Nach Angaben der DGS werden 35 Prozent der Selbsttötungen von über 65-Jährigen verübt. Die Altersgruppe macht demnach einen Anteil von 21 Prozent an der Gesamtbevölkerung aus.
Dem Statistischen Bundesamt zufolge setzten im Jahr 2015 insgesamt 1.065 Frauen und 2.715 Männer über 65 Jahren ihrem Leben ein Ende.
„Die Suizidraten der hochbetagten Männer sind bis zu fünfmal höher als der Durchschnitt der Normalbevölkerung“, erklärte Tagungsleiter Lindner gegenüber der Deutschen Presse-Agentur.
Pro Jahr nehmen sich von 100.000 Menschen zwölf das Leben, bei den Männern über 80 Jahren sind es rund 60.
Psychotherapeutische Angebote besser bezahlen
Laut den Experten habe sich an dieser Entwicklung in den vergangenen Jahren nichts geändert. Lindner meinte jedoch in der dpa-Meldung: „Das ist etwas, was wir nicht hinnehmen können.“
Der Experte forderte eine psychotherapeutische Fortbildung für Mitarbeiter in altersmedizinischen Einrichtungen.
Den Angaben zufolge zeigten Studien, dass Patienten über ihre Nöte und Depressionen eher und offener mit geschulten Mitarbeitern sprächen. Auch die unscheinbaren Signale der Patienten müssten erkannt werden.

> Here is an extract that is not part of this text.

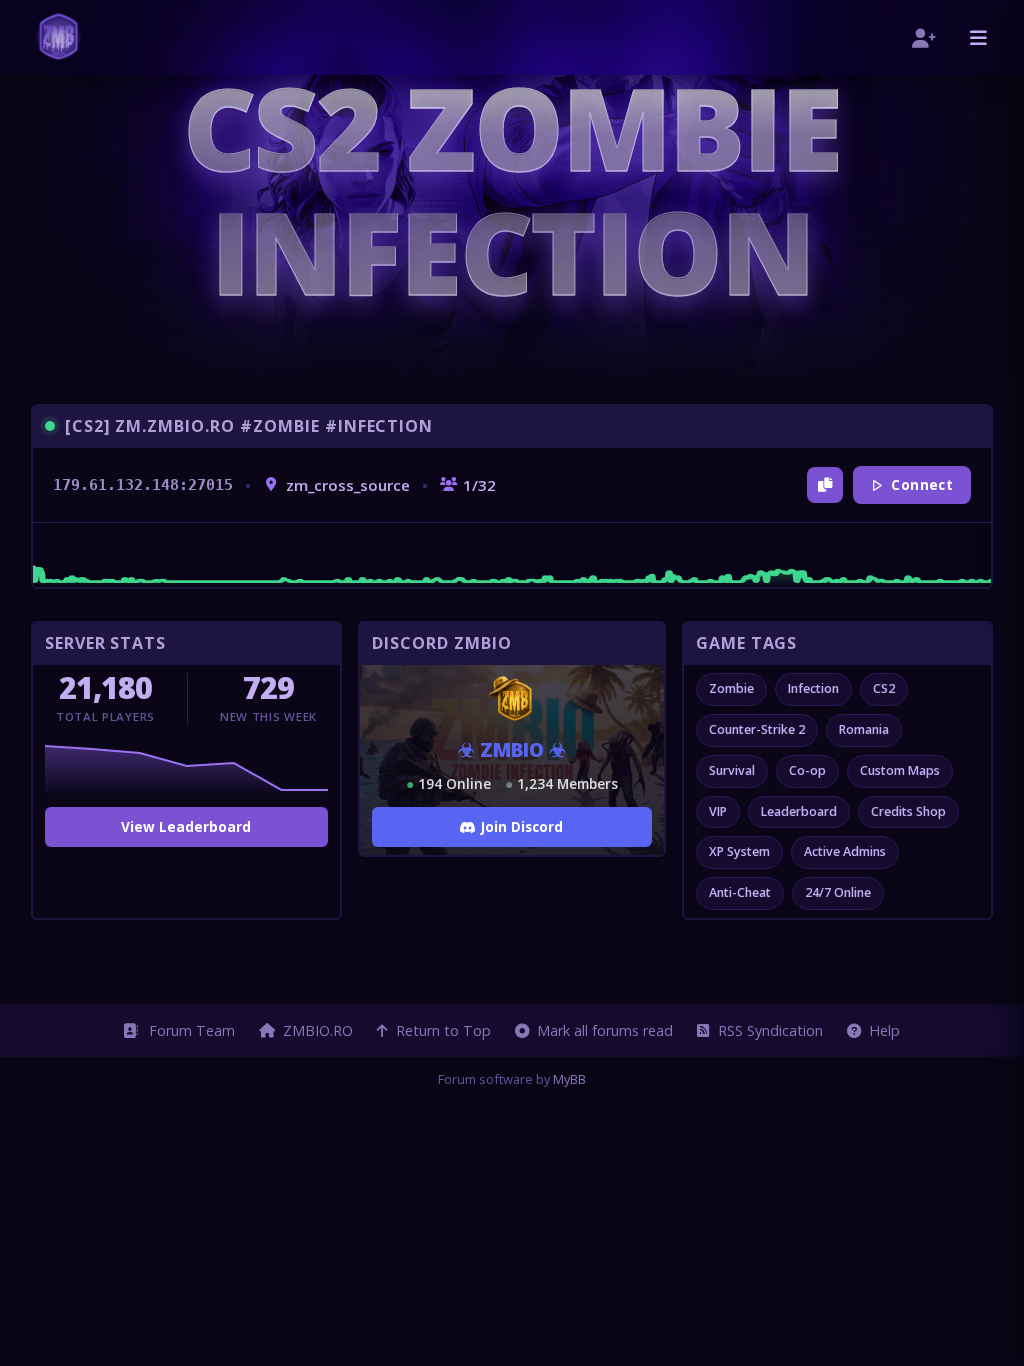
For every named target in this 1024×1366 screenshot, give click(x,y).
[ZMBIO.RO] (58, 37)
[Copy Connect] (825, 485)
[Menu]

Nach Ansicht von Lindner sollten psychotherapeutische Angebote zudem besser bezahlt werden.
Vereinsamte und alkoholabhängige Senioren besonders gefährdet
Laut Lindner seien hochbetagte Männer auch deshalb besonders gefährdet, da sie nicht den Weg in helfende Strukturen fänden.
„Wenn sie darüber nachdenken, ihrem Leben ein Ende zu setzen, sind gerade die alten Männer eine Gruppe, die kaum Hilfe sucht. Die gehen noch nicht einmal zum Hausarzt“, so der Alterspsychotherapeut laut dpa.
Nach Angaben der DGS ist das Risiko besonders groß, wenn die Senioren vereinsamt sind oder auch alkoholabhängig.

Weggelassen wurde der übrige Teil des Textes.